> **ACTIVITY**: Answer with the exact lines of the following material from the one containing "Switch to Substitution Properties tab" through the one containing "Screen dimensions: 724x1568", both end lines included.

> **SUPPLIED DATA**:
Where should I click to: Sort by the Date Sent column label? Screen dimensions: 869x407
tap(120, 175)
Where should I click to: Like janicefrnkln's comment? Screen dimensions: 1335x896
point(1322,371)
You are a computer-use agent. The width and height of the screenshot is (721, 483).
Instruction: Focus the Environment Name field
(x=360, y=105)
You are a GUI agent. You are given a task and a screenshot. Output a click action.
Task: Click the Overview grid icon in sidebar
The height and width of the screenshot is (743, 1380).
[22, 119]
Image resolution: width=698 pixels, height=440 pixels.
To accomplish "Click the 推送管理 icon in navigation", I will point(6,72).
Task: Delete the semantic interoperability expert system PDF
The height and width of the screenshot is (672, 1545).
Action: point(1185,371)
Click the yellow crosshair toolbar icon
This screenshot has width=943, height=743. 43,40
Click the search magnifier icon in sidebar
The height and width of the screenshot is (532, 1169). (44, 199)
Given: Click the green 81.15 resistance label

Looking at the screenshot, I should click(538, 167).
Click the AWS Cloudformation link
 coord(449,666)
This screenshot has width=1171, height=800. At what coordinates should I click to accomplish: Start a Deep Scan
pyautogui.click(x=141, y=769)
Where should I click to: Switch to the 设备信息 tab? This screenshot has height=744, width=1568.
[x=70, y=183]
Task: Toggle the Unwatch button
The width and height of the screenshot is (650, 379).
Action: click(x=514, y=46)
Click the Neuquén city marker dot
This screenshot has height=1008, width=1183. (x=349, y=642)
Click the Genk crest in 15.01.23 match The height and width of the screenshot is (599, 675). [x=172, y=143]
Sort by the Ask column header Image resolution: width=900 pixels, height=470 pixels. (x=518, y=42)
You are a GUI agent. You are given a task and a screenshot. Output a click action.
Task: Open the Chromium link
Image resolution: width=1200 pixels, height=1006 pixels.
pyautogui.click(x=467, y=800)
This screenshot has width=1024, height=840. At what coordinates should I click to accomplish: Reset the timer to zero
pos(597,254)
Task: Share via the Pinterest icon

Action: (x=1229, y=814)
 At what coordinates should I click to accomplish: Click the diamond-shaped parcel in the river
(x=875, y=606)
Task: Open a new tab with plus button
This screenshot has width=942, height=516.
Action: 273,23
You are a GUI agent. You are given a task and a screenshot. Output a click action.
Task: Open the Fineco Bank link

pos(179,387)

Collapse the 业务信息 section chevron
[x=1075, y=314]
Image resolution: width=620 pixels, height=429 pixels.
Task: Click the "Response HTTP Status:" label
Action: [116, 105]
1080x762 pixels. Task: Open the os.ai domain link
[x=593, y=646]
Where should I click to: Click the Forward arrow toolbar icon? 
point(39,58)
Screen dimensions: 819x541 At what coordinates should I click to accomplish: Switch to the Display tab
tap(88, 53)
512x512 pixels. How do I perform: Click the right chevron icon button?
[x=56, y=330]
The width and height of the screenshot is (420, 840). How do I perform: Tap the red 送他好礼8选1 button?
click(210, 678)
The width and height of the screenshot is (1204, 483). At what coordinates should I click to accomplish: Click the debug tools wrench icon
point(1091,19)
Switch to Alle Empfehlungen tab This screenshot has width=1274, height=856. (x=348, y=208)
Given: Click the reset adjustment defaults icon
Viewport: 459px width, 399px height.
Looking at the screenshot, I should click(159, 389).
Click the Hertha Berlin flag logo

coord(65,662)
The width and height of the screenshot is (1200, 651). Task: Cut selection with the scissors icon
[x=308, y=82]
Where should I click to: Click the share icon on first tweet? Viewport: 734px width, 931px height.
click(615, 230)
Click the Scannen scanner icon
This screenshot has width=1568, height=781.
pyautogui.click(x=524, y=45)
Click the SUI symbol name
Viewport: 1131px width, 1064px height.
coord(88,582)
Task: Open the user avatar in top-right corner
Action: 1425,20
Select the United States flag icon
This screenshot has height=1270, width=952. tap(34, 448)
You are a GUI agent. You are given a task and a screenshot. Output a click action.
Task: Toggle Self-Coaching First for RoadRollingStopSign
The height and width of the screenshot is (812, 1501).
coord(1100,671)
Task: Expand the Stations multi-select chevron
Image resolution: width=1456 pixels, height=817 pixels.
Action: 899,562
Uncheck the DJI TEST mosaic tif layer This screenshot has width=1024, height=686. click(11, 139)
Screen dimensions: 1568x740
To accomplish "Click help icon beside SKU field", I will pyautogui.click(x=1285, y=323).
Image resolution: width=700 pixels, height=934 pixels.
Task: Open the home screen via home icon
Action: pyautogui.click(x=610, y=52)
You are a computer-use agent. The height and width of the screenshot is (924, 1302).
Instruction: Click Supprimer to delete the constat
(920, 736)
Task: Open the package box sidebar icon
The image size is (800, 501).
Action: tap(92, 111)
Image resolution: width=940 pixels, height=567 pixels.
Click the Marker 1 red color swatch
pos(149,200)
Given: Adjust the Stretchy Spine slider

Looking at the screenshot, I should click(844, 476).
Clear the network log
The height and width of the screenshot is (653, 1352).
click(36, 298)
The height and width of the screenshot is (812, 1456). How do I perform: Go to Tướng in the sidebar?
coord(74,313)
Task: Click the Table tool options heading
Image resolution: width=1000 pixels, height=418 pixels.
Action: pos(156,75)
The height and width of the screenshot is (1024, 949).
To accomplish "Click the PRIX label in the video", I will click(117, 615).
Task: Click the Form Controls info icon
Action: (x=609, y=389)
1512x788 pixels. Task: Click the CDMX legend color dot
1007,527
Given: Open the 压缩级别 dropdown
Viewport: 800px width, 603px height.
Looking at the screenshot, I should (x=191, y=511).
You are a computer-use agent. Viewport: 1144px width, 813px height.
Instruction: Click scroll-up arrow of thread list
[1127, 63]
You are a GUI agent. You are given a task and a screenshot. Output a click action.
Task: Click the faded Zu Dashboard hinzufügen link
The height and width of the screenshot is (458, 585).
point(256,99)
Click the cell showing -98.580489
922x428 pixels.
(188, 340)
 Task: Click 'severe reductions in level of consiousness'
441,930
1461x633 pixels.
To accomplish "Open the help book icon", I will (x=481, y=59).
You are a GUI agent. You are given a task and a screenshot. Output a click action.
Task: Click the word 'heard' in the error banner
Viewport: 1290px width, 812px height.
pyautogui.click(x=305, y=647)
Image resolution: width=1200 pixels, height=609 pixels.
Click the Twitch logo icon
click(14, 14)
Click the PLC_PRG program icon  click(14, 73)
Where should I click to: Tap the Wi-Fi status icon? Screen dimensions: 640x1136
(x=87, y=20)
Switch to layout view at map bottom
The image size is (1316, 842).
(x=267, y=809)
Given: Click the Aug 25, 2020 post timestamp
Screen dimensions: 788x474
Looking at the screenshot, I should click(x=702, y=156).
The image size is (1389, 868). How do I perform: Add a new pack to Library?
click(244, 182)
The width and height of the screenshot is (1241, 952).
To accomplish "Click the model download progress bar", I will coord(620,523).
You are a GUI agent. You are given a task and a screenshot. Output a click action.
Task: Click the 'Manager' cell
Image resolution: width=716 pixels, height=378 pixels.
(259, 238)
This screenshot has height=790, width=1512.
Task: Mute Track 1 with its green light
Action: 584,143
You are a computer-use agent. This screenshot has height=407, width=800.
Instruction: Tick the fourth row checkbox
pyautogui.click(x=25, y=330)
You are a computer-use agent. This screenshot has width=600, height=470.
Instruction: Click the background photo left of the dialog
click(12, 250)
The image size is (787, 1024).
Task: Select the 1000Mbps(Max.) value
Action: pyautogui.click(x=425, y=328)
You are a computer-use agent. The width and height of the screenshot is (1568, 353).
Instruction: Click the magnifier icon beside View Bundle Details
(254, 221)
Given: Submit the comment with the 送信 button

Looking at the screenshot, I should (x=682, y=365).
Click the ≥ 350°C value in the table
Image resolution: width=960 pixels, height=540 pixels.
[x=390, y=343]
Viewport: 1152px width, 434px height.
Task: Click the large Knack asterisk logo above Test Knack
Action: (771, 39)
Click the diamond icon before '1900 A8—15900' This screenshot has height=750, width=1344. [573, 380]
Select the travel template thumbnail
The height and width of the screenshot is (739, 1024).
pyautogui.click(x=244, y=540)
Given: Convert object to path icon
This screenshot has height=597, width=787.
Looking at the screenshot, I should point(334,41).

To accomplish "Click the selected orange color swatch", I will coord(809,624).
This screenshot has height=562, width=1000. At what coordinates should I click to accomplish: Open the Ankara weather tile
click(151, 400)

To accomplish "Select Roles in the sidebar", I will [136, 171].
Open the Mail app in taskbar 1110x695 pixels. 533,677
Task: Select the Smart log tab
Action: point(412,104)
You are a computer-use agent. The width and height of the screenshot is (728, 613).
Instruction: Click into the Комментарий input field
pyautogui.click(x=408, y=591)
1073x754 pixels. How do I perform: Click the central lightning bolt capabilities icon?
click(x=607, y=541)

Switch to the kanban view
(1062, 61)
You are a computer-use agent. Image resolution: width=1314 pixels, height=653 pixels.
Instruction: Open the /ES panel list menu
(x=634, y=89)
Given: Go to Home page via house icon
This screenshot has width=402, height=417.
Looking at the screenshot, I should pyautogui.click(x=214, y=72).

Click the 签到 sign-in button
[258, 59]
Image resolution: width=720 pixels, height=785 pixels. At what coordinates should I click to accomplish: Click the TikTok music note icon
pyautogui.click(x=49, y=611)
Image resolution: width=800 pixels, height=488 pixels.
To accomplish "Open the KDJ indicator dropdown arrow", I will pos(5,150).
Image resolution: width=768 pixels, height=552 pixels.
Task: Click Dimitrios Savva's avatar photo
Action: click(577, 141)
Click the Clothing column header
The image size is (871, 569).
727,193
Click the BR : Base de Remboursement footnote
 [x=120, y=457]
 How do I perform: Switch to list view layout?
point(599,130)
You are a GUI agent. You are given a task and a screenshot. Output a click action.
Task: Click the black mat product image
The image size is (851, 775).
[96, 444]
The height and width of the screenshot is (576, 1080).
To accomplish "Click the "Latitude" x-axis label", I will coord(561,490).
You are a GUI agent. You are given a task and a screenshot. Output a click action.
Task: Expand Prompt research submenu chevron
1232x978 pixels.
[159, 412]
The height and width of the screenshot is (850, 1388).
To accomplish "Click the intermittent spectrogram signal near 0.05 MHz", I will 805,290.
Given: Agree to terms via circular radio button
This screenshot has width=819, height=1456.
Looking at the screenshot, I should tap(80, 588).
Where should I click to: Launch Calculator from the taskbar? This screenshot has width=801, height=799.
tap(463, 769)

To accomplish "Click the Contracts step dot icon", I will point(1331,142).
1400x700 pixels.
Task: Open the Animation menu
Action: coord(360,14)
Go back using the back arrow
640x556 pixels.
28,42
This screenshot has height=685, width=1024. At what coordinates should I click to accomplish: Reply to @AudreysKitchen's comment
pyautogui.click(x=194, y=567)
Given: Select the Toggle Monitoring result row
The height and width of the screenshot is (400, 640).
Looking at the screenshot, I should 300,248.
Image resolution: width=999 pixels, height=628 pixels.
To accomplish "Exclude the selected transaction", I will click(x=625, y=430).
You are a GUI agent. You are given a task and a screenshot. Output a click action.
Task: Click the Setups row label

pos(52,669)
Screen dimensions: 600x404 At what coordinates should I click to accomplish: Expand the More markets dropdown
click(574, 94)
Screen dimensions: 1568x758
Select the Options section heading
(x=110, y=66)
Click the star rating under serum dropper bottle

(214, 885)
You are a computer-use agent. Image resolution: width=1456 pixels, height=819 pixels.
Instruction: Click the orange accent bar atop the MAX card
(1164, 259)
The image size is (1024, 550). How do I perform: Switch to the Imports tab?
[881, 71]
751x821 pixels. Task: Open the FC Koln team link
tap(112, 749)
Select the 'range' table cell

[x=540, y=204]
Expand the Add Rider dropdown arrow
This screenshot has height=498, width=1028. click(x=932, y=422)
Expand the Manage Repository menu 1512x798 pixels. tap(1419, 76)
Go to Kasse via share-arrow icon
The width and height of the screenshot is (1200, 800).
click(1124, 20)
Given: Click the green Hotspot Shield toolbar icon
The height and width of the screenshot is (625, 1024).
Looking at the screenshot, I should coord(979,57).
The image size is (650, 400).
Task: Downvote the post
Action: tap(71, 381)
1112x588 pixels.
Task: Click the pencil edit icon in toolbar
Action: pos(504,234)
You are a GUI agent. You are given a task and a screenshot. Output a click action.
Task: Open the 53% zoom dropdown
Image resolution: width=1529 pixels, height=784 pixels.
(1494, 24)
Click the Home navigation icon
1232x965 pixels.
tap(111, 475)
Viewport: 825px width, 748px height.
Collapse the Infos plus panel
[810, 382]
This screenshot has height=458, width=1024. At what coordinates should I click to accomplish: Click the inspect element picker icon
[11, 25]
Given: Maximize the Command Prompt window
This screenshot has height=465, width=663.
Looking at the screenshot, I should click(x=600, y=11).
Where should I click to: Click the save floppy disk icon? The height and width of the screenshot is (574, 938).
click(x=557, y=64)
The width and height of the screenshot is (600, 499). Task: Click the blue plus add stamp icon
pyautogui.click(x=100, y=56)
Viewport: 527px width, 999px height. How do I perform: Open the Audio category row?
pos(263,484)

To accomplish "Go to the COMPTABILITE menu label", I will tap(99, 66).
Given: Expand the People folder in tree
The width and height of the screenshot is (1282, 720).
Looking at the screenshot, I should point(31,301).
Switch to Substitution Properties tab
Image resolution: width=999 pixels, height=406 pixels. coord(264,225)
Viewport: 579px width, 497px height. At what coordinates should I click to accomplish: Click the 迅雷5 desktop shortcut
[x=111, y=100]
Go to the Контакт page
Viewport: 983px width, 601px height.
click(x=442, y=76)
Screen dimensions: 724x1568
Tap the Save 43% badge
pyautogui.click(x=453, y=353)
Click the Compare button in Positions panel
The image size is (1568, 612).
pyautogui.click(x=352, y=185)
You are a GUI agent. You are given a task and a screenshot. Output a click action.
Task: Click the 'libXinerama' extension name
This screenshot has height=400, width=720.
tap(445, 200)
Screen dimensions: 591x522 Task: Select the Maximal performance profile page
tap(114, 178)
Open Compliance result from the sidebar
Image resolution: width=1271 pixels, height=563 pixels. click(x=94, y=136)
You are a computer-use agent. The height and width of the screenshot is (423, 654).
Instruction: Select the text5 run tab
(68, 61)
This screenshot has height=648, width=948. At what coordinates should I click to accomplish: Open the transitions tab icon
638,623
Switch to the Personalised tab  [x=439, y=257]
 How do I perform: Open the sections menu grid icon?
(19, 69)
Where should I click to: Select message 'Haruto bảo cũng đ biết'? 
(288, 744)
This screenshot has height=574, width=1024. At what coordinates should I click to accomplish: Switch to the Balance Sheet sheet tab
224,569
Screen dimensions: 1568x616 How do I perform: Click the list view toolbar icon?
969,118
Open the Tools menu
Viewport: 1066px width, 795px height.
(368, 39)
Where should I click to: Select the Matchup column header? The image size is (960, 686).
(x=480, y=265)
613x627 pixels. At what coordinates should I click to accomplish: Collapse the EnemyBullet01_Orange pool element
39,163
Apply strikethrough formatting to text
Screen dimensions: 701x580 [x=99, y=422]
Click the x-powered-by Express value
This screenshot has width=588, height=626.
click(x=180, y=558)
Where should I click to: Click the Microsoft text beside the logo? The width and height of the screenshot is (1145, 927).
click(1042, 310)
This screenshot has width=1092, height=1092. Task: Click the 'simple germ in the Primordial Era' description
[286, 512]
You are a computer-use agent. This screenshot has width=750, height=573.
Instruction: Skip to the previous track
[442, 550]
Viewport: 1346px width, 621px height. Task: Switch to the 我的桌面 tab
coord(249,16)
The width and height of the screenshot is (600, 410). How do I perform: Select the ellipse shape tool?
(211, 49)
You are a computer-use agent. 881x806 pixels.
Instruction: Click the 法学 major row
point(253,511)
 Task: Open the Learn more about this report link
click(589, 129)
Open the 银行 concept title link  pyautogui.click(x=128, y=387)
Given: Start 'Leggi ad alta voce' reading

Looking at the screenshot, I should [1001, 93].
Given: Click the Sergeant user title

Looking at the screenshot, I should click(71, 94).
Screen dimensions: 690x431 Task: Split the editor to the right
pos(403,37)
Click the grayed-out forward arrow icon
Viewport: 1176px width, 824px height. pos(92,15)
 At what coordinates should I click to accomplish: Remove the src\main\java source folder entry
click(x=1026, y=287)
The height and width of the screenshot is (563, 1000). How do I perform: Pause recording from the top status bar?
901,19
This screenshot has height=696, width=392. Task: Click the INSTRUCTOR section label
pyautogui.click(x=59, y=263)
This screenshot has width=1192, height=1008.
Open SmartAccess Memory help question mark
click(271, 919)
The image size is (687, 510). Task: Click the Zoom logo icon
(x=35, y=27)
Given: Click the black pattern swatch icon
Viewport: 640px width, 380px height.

> **TASK ANSWER**:
Switch to Substitution Properties tab
Image resolution: width=999 pixels, height=406 pixels. coord(264,225)
Viewport: 579px width, 497px height. At what coordinates should I click to accomplish: Click the 迅雷5 desktop shortcut
[x=111, y=100]
Go to the Контакт page
Viewport: 983px width, 601px height.
click(x=442, y=76)
Screen dimensions: 724x1568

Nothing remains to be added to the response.